La Fundación Civismo acaba de entregar el Premio Sociedad Civil 2024 a Manuel García-Castellón por su destacada carrera como titular del Juzgado Central de Instrucción número 6 de Madrid y como miembro de la Audiencia Nacional.
El premio es un reconocimiento a una persona, empresa o institución, por su defensa de la libertad. Este año, la Fundación Civismo ha querido honrar a la Justicia como pilar fundamental de nuestra democracia, y en representación de ella al juez García-Castellón,
En su discurso, el magistrado reflexionó sobre el estado actual de la Judicatura y de la Fiscalía en España, y sobre lo que calificó de ataques a la independencia del Poder Judicial. Unos ataques -dijo- que “han pasado de ser externos a ser internos, a provenir del propio Estado”.
Esa es la gran novedad de estos tiempos: que desde el propio Estado se pretende demoler el Poder Judicial, uno de los tres que configuran nuestro sistema de libertades.
“Estos ataques -afirmó- son intentos claros de desprestigiar la labor de la Justicia cuando ésta ha pasado a suponer un obstáculo para determinados intereses políticos”.
García-Castellón, entre otros más, los ha sufrido en primera persona. El magistrado ha sido objeto de críticas por decisiones relacionadas con casos como el de Tsunami Democratic y algunas investigaciones que involucran a Podemos. Estos ataques, -aseguró- han sido vertidos “por ministros, diputados y senadores”.
Recordó un consejo que, en sus inicios, le dio el entonces presidente de la Sala de lo Penal, Siro García: le advirtió de que, si no cedía ante ciertas presiones, intentarían destruirlo personal y profesionalmente. “La realidad me ha demostrado que era más que eso”, agregó.
Explicó que la actitud de confrontación hacia los jueces, que ahora se encuentra en su punto más álgido, comenzó con la investigación de los GAL y se agravó con la eliminación del delito de desacato en el Código Penal.
Según García-Castellón, esta figura ofrecía a los jueces una protección frente a calumnias e injurias, porque permitía al Estado actuar en su nombre sin necesidad de que el magistrado se involucrara directamente.
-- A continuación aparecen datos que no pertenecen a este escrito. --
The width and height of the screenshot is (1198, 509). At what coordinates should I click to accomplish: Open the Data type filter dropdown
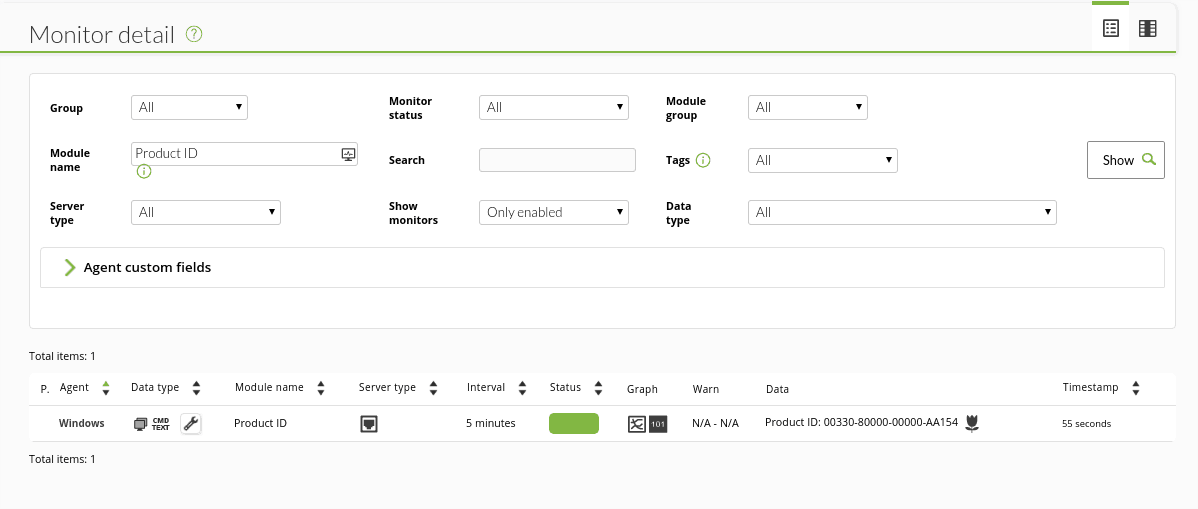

La eliminación de esa protección ha dejado a los jueces en una posición más vulnerable.
Criticó lo que considera falta de apoyo por parte de la Fiscalía General del Estado para proteger la independencia judicial, calificando la situación como “poco alentadora”.
Sobre los ataques a jueces y fiscales, recalcó: Lo novedoso e inquietante es que “han dejado de provenir de los propios delincuentes y han pasado a verterse desde otras instituciones del Estado. Y no como una crítica a las resoluciones judiciales, sino como intentos claros de desprestigiar la labor de la Justicia cuando esta ha pasado a suponer un obstáculo a determinados intereses políticos”.
No los citó García-Castellón, pero en ese mismo panorama hay que situar atropellos jurídicos como los indultos a los golpistas catalanes y la ley de amnistía, sin olvidar la actuación de un Tribunal Constitucional alineado y obediente políticamente, que dio vía libre a la exoneración de los principales protagonistas del escándalo de las EREs de Andalucía.
Unos personajes, por cierto, que fueron ensalzados y vitoreados en el congreso del PSOE. El partido que ostenta el Gobierno.